Could you copy the records below exactly, keeping none of the images?

» **Entries shown**:
====
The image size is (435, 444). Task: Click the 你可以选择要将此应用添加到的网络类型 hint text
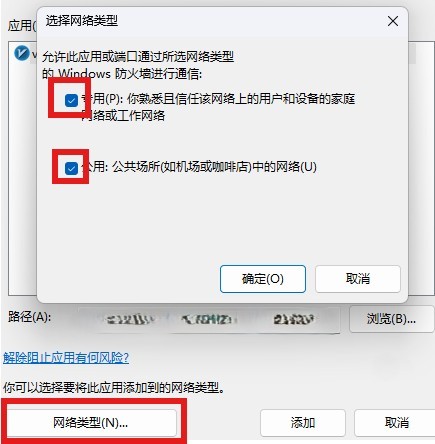coord(114,388)
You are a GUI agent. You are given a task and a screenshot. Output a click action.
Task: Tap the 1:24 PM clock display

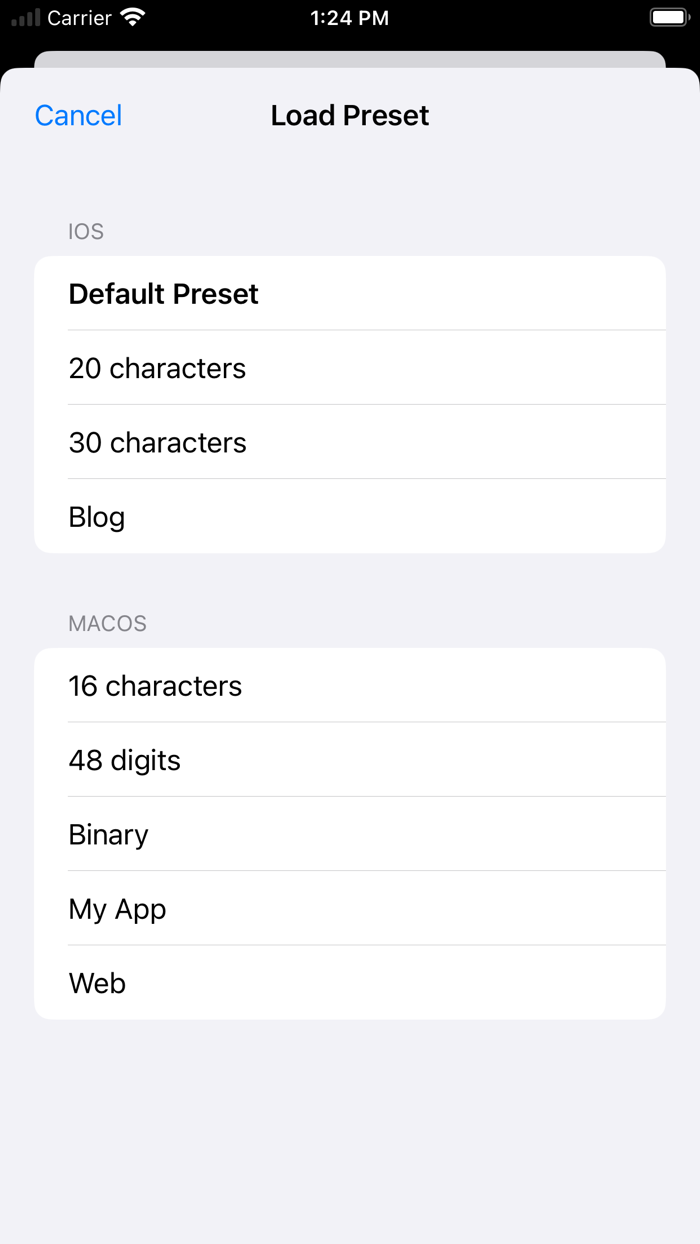(349, 17)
====
» **Exercise output**:
The image size is (435, 444). Task: Click the 你可以选择要将此应用添加到的网络类型 hint text
coord(114,388)
You are a GUI agent. You are given a task and a screenshot. Output a click action.
Task: Tap the 1:24 PM clock display

(349, 17)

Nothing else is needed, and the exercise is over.